EXERCISE OBJECTIVE
Among the lines below, copy exactly those from the one with "You are a computer-use agent. The height" through the one with "Click the star", counting both ends.

Excerpts from a dataset
+---+
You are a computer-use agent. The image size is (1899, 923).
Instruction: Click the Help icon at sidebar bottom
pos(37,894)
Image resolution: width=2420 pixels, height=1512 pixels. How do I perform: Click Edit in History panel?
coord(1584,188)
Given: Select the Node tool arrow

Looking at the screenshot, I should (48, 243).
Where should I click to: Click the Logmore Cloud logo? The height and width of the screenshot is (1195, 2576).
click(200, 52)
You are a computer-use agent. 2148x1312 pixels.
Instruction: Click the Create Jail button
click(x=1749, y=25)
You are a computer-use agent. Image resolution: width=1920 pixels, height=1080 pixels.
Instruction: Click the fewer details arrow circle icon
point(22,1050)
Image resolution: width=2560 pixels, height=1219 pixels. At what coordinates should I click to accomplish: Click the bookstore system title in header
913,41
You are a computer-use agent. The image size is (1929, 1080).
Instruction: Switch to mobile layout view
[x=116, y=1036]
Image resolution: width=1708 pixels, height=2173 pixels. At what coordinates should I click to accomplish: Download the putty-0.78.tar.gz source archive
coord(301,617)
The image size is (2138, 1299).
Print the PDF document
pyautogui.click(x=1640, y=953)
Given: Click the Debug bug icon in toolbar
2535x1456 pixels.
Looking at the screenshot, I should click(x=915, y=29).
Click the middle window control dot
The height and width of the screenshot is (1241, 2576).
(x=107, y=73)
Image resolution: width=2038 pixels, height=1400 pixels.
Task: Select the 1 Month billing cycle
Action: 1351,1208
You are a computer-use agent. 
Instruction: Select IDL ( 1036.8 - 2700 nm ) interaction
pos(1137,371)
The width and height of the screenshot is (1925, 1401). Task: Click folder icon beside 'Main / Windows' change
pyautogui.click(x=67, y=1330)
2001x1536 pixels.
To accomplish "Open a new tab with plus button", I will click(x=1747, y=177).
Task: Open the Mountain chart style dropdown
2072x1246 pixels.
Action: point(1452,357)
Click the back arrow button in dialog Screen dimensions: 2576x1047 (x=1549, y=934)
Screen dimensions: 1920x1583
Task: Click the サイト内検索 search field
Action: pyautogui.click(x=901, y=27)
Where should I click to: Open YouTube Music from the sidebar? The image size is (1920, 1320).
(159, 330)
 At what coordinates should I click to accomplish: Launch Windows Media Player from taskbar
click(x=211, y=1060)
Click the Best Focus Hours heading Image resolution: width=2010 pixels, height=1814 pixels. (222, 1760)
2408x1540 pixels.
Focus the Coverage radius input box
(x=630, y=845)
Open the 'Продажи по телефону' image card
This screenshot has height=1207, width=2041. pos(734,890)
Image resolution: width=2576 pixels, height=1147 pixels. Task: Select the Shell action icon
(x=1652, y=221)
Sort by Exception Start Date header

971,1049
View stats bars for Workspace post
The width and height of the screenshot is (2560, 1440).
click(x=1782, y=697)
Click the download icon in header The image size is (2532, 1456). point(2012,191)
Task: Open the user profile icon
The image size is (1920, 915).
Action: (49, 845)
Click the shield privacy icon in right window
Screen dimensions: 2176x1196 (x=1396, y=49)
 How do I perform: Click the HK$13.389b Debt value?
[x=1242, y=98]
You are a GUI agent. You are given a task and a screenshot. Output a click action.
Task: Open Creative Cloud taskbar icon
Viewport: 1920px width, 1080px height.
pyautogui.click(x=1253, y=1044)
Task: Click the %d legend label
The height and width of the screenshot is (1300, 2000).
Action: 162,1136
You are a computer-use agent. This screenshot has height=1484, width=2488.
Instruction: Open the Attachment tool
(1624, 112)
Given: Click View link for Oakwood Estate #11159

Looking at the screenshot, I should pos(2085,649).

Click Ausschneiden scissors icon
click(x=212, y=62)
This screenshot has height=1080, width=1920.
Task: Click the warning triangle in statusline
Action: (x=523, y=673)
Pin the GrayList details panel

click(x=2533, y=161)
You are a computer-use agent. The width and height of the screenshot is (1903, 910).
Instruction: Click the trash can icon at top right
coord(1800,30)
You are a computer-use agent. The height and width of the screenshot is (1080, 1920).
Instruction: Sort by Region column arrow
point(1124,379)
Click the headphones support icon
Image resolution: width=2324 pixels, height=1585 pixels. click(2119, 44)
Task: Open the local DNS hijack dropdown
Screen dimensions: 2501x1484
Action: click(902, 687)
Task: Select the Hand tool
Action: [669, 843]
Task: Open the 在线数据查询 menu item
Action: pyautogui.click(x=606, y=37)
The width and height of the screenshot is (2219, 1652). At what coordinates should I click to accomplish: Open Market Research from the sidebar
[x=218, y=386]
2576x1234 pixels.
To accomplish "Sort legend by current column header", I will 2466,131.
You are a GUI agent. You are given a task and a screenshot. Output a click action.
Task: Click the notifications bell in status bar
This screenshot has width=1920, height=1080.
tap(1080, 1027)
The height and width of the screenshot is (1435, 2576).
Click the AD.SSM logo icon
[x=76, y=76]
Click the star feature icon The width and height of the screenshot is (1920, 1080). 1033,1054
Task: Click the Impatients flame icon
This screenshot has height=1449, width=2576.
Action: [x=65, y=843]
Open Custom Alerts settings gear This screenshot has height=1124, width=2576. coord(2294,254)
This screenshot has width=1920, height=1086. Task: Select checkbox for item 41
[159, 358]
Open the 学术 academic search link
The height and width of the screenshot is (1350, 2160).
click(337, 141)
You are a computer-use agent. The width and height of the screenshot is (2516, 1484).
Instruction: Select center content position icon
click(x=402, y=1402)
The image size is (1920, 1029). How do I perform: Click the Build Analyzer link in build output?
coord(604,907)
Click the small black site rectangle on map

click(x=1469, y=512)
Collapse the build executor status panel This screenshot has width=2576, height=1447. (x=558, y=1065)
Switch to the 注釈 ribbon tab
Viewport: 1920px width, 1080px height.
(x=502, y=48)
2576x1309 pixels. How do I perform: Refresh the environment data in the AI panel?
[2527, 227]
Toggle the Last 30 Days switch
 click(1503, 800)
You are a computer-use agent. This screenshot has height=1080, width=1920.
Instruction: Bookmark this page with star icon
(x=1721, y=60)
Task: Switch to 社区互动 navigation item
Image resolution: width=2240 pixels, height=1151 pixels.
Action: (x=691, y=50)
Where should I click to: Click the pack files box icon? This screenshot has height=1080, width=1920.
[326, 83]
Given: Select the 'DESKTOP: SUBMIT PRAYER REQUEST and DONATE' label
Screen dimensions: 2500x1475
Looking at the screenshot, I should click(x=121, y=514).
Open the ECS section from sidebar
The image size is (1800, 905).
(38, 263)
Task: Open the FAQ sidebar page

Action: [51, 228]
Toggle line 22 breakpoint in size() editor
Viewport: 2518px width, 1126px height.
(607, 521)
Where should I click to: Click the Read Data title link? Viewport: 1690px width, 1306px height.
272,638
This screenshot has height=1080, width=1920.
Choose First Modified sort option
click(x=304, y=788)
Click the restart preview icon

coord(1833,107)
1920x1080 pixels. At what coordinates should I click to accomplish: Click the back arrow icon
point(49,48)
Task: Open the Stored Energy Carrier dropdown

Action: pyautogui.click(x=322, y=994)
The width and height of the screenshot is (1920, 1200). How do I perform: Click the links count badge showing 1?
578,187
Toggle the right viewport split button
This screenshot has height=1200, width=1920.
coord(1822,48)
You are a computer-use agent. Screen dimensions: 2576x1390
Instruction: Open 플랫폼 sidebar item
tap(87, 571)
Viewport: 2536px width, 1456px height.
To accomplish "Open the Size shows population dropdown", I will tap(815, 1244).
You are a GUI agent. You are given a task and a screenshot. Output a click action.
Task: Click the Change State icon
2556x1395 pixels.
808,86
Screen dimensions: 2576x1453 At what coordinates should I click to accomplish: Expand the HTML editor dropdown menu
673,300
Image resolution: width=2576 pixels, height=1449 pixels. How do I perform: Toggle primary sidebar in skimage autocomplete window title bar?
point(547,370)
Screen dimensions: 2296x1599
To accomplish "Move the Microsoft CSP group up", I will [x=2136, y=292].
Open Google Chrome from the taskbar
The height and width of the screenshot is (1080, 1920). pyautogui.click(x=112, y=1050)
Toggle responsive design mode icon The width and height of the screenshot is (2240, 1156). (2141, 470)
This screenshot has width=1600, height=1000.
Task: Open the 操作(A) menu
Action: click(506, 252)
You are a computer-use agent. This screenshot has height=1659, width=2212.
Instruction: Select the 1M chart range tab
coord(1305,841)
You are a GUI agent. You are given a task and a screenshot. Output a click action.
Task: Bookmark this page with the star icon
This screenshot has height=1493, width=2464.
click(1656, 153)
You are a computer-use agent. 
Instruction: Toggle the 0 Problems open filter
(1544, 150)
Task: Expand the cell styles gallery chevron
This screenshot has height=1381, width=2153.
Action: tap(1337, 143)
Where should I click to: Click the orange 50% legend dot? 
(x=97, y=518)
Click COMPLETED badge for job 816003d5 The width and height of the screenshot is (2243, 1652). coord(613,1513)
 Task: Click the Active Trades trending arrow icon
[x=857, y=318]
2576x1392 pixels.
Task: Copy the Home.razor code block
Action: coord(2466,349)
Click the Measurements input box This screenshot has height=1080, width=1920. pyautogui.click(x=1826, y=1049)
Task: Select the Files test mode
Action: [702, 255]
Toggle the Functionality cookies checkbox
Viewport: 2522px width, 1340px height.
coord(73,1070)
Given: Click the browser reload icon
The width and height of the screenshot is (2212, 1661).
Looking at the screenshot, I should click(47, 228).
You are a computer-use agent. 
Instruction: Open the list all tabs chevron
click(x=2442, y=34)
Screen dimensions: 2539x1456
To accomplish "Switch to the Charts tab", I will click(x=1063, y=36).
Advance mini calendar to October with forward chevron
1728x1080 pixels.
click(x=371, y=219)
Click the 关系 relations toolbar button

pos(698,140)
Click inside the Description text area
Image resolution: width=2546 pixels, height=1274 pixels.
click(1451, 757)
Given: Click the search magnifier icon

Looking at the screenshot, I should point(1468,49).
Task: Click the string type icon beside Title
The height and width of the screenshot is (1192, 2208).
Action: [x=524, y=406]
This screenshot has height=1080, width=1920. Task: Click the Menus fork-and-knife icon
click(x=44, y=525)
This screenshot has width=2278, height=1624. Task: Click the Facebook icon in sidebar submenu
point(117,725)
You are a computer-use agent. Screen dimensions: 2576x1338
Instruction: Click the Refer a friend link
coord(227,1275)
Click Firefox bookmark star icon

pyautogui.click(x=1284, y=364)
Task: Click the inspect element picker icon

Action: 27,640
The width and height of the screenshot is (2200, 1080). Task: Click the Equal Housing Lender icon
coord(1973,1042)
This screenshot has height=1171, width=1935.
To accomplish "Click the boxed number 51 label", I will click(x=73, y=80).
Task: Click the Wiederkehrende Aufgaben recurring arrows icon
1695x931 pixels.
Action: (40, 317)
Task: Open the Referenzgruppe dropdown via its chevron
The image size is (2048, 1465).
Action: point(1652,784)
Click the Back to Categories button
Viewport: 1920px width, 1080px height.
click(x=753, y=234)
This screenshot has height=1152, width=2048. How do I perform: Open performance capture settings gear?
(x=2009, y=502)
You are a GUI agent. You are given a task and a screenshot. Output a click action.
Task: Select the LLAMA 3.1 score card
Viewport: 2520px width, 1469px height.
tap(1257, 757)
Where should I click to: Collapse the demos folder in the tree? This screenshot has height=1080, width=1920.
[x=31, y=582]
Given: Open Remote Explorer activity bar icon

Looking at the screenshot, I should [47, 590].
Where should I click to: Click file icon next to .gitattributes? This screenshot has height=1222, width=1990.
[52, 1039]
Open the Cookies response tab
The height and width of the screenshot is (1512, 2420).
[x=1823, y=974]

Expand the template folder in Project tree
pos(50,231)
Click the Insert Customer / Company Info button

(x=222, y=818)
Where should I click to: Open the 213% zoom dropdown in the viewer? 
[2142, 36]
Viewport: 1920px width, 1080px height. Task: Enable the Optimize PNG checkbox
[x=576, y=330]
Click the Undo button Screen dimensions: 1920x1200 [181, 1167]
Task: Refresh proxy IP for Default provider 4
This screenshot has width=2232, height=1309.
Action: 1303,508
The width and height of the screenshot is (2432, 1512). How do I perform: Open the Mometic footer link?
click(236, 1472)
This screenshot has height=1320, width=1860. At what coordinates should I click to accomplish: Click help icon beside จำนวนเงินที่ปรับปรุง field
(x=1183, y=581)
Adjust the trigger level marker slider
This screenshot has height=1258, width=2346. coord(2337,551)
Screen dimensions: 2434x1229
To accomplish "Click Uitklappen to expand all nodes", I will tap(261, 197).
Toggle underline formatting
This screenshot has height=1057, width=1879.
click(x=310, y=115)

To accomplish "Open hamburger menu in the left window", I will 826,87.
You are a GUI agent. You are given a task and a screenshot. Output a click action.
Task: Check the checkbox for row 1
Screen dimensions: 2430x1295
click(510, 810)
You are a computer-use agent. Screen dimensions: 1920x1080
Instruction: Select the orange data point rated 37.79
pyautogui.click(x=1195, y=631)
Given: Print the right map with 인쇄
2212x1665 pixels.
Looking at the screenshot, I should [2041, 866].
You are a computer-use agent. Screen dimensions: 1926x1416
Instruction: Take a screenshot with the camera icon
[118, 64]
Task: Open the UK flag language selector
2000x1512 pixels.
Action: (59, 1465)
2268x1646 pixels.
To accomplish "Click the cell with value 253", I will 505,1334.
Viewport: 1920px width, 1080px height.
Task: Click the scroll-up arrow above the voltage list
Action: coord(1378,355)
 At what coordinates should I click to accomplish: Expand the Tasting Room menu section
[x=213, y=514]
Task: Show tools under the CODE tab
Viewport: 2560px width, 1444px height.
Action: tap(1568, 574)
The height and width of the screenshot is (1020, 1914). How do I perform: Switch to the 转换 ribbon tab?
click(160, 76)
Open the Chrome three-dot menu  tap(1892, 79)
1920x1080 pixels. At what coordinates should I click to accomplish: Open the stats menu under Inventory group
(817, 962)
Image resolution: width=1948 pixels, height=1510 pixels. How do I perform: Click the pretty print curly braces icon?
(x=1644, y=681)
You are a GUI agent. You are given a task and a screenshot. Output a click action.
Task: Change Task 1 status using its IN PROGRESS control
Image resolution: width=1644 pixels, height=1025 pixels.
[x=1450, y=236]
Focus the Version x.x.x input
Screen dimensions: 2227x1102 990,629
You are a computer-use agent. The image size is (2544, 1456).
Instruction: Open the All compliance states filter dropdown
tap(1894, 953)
+---+
EXERCISE RESULT
You are a computer-use agent. The height and width of the screenshot is (1080, 1920).
Instruction: Sort by Region column arrow
point(1124,379)
Click the headphones support icon
Image resolution: width=2324 pixels, height=1585 pixels. click(2119, 44)
Task: Open the local DNS hijack dropdown
Screen dimensions: 2501x1484
Action: click(902, 687)
Task: Select the Hand tool
Action: [669, 843]
Task: Open the 在线数据查询 menu item
Action: pyautogui.click(x=606, y=37)
The width and height of the screenshot is (2219, 1652). At what coordinates should I click to accomplish: Open Market Research from the sidebar
[x=218, y=386]
2576x1234 pixels.
To accomplish "Sort legend by current column header", I will 2466,131.
You are a GUI agent. You are given a task and a screenshot. Output a click action.
Task: Click the notifications bell in status bar
This screenshot has width=1920, height=1080.
tap(1080, 1027)
The height and width of the screenshot is (1435, 2576).
Click the AD.SSM logo icon
[x=76, y=76]
Click the star feature icon The width and height of the screenshot is (1920, 1080). 1033,1054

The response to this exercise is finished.